Saturday, June 05, 2010
I really liked the Gene Healy (author of The Cult of the Presidency, check out a shorter Reason/Cato article here) op-ed BP oil spill: Who's your daddy?. In it, Healy returns to that theme: criticizing the public for their "Juvenile expectation that there's a presidential solution to everything from natural disasters to spiritual malaise."
He characterizes the ridiculous cries for presidential trips to the area and shows of concern as:
If only Obama would manifest himself at the afflicted area, shed his aura of cool reserve, and exercise the magical powers of presidential concern, perhaps the slick would recede.
He's right. This reaction is silly, and the tendency to grant the president more and more power in the belief that with it he can fix any problem is dangerous.
But, I think the problem is deeper than just president-worship. I think that is just an instance of a wider tendency to have faith in the power of coercive leadership to solve any problem.
Primitive people, when faced with a phenomenon that they couldn't control or understand, concluded that it must be under the control of a more powerful entity that could control the phenomenon at its whim. It must be somebody's intention, and somebody must be to blame. They had trouble accepting that it was just a natural effect of mindless forces that they didn't presently understand.
Similarly, many people today assume that if there's a problem in people's lives, it must be under the control of the rich and powerful and it can and should be solved by political leaders. Economic problems: More government action and better regulation. Energy problems: More government action and better regulation. Environmental threats? Poverty? Health care? Education? Retirement security? Addiction? Dirty words?... The same prescription.
Many people who scoff at organized religion, have merely shifted their faith to the state (or, at least they faithfully blame the rich and powerful for most problems). They're true believers, and every incident will only serve to strengthen that belief.

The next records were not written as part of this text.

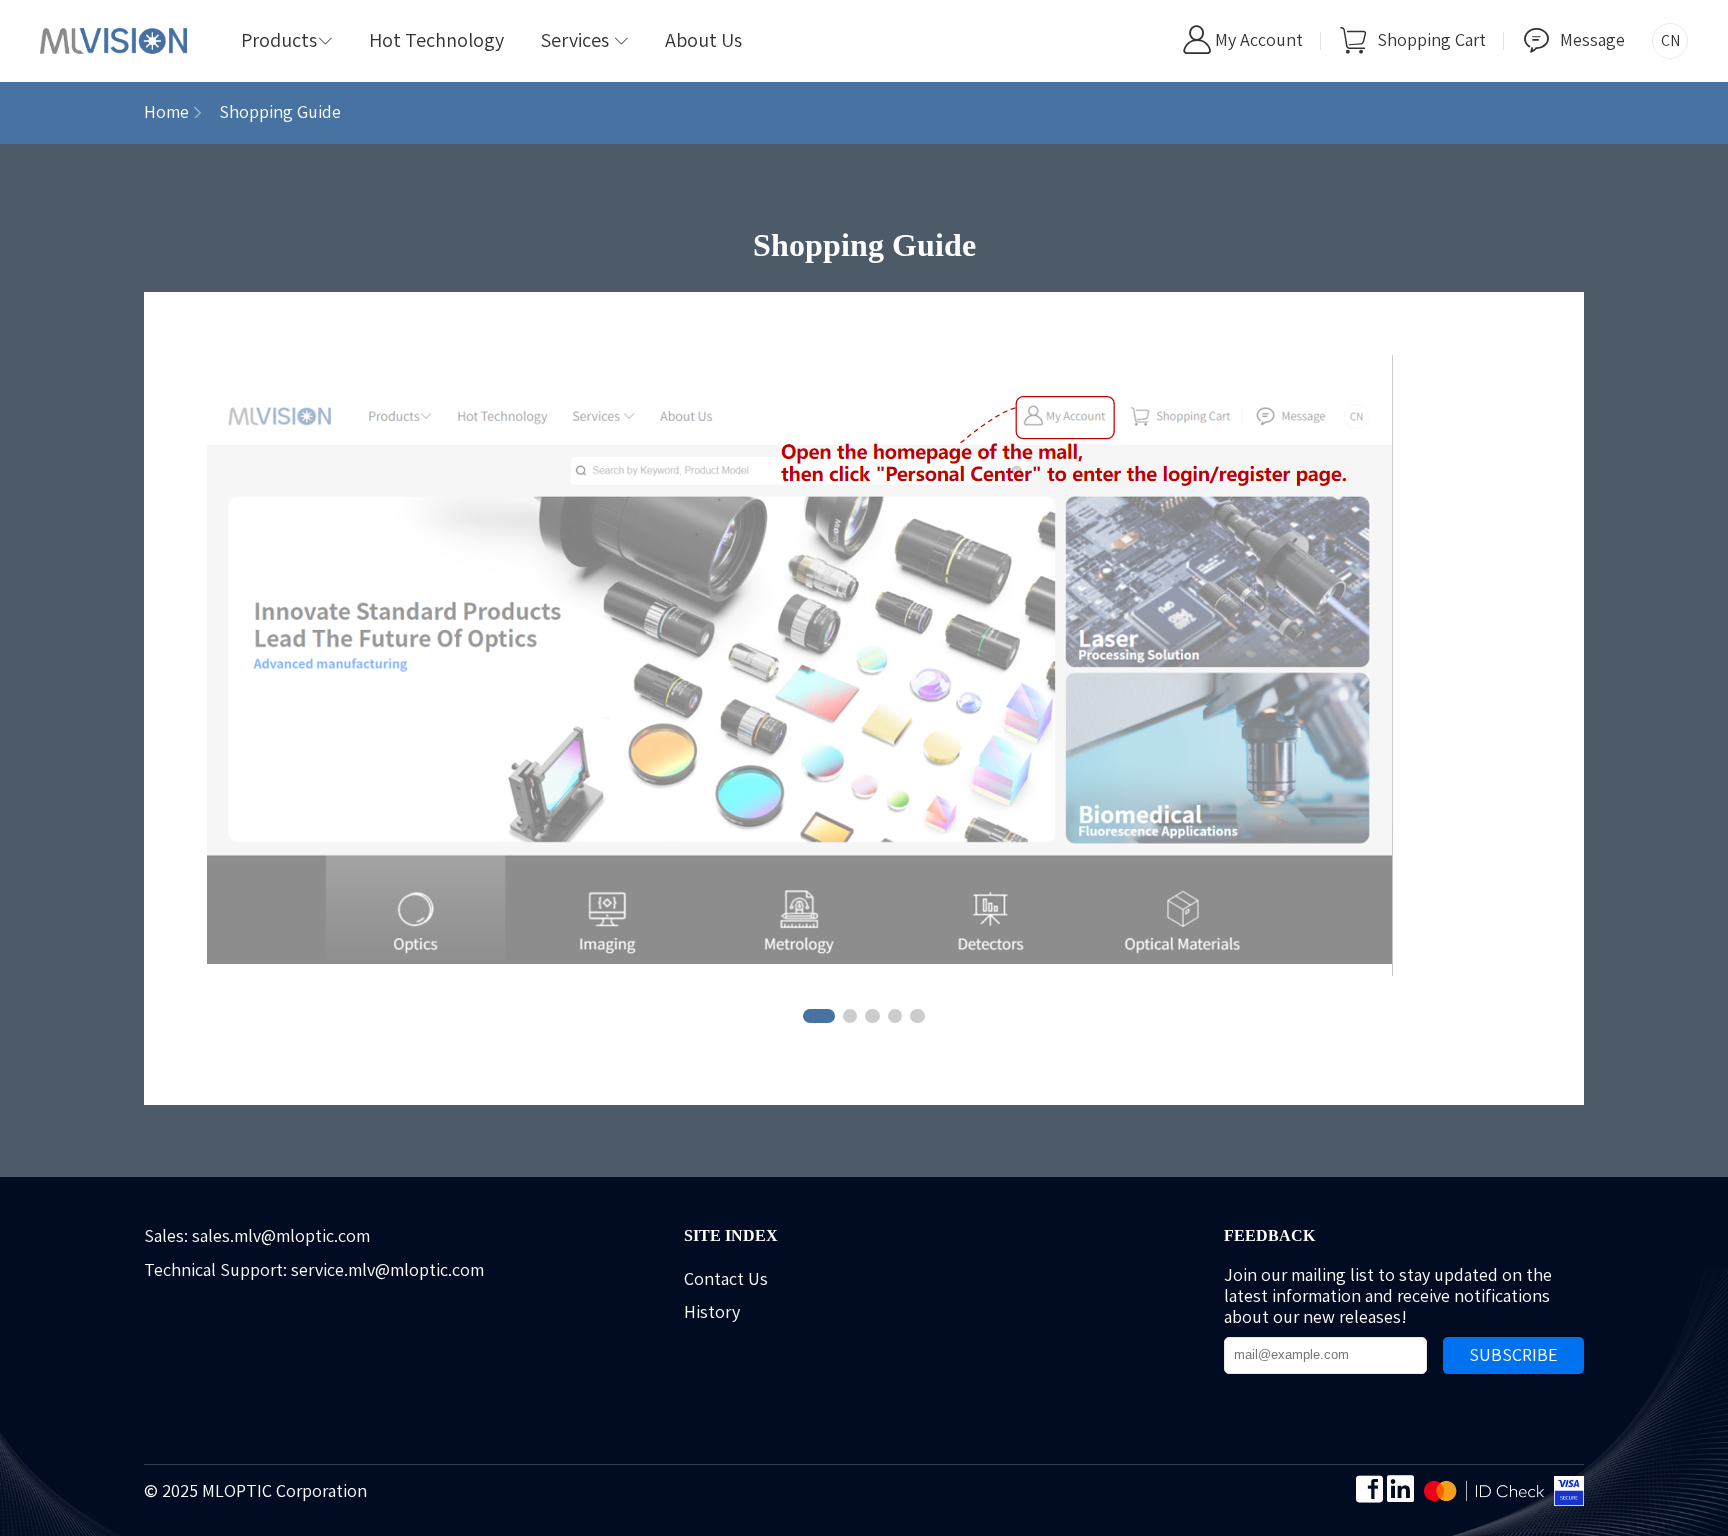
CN (1670, 40)
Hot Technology (436, 40)
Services (584, 40)
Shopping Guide (280, 112)
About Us (703, 40)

If there's an economic panic in an area where there was lots of government involvement and heavy regulation, it's seen as evidence that rich private people are to blame and what we need is more government involvement and more regulation. If there's an oil spill, and there's evidence of incompetent regulation, it means that rich people caused it because they don't really care about safety or the environment and we need more regulation.
I understand that it isn't satisfying to accept that the government can't fix the economy, or oil spills, or nature, if only we'd give them more money and power...
But, it's true anyway.
And, if you really want to improve the world, you'll be more likely to make progress if you work from the truth than from satisfying myths.